● Document section
::::
It would be giving the animal a gene, which nature made a mistake by not giving them.”
If there is one sentence that captures why the world’s first GMO pig never made it to market, it would be this comment from one of the lead researchers on the University of Guelph project back in 2001.
The notion that nature screwed up by not making pigs the way humans like to raise them was not only misplaced, it was dangerously short sighted, as demonstrated by the dead end this project now faces.
Researchers had a “eureka” moment in the late 1990s, at the height of scientists’ enthusiasm over their newly emerging abilities to transfer genes between species.
If copious quantities of phosphorus-rich liquid manure was a problem for the rapidly expanding pork industry in North America, why not genetically design a pig that excretes less phosphorus in its manure?
Up to 75 per cent of the phosphorus in modern hog rations is in the form of phytate, which hogs can’t digest. So it passes through the digestive tract and is excreted in the manure, which then contains unnaturally high concentrations of phosphorus relative to nitrogen. To partially address the issue, producers add phytase to the feed, which increases the phosphorus absorption and reduces the amount of P in the poo.
Scientists successfully spliced an E. coli gene that makes phytase with a mouse gene that controls a protein excreted through the salivary glands, and inserted it into Yorkshire pigs, creating what became known as the Enviropig.
Their hypothesis was correct. The Enviropigs didn’t require the added expense of phytase supplements and excreted up to 60 per cent less phosphorus in their manure. They were promoted as an economic and environmental solution.
But 10 years later, the pigs never made it to market, the research funds have dried up and the 16 pigs remaining in the program face euthanasia with their genetic material being put into cold storage.
For starters, a low-P pig didn’t come close to solving the economic and environmental sustainability issues facing the sector. Even with manure that contained a better balance of phosphorus to nitrogen, concentration in the industry has still resulted in nutrient overloads on soils located close to large hog barns.
::::
● Provided material

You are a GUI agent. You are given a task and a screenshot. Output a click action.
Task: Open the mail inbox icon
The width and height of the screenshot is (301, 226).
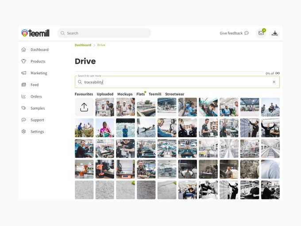(261, 33)
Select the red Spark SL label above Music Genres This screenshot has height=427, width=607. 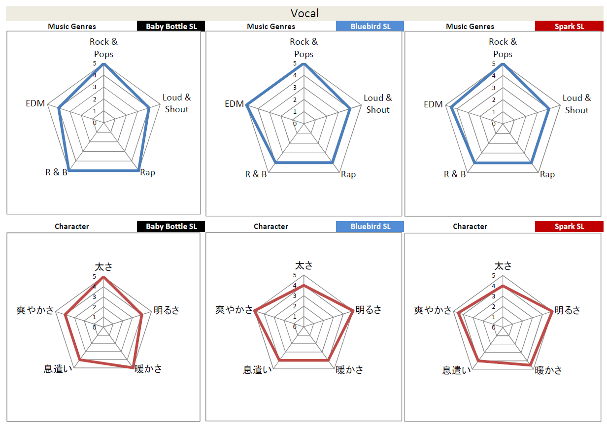569,26
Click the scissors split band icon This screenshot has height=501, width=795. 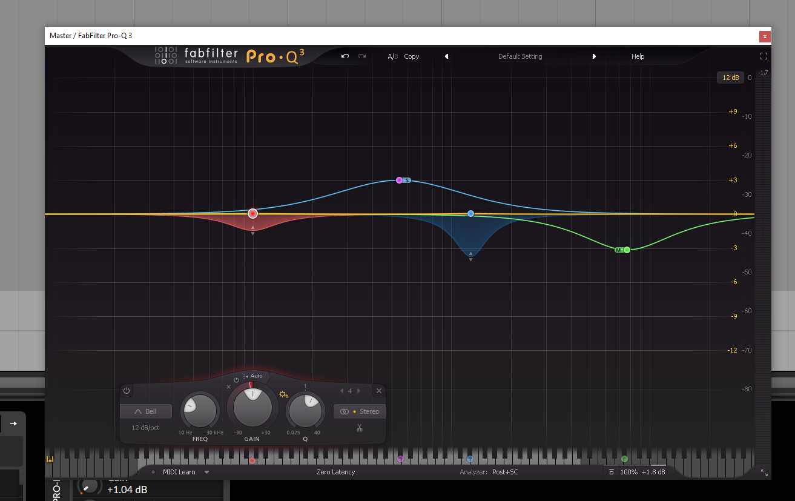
::::
● Questions
1. Using the passage on the Enviropig, answer yes or no for each statement below and quote the words from the passage that decide it. (a) The Enviropigs excreted up to 60 per cent less phosphorus in their manure. (b) Hogs can digest the phytate in their rations. (c) The gene for making phytase that was inserted into the pigs came from a mouse.
2. Continue the passage on the Enviropig from its last sentence.

● Results by task
1.
(a) Yes: "excreted up to 60 per cent less phosphorus in their manure"
(b) No: "which hogs can’t digest"
(c) No: "an E. coli gene that makes phytase"

2.
With up to 70 per cent of Manitoba soils seen as phosphorus deficient, the problem isn’t too much phosphorus, which is a finite resource much in demand around the world. The problem is that when it is contained in liquid manure, it can’t be cost effectively moved to the areas that need it.
If a technological fix was in order, it would seem more productive to invest in technologies that extract the P from the manure in a more transportable form, or in production systems that used composting or other means to make it more manageable.
Secondly, genetically modified anything has proven to be a tough sell with consumers, which partly explains why there wasn’t a long list of investors waiting in line to commercialize the Enviropig. The fact that it provided no tangible benefits to consumers, such as better-tasting meat, didn’t help.
And perhaps the problem wasn’t a poorly designed pig but rather the system being used to raise it. Pigs were never made to live on grains alone. Their digestive systems, which aren’t that much different from humans, were designed to extract nutrients from highly varied sources, including the sun, which enhances our own ability to absorb nutrients.
The notion that pigs should be allowed to forage rather than spend their days in biosecure darkness is considered heresy in modern, efficient hog production. But if you think about it, it addresses most of the manure and odour issues. It goes a long way towards silencing the animal welfare critics too.
Of course, that’s not going to happen. But neither, it seems, is the Enviropig. It was a short-sighted solution to the wrong problem. May it rest in peace.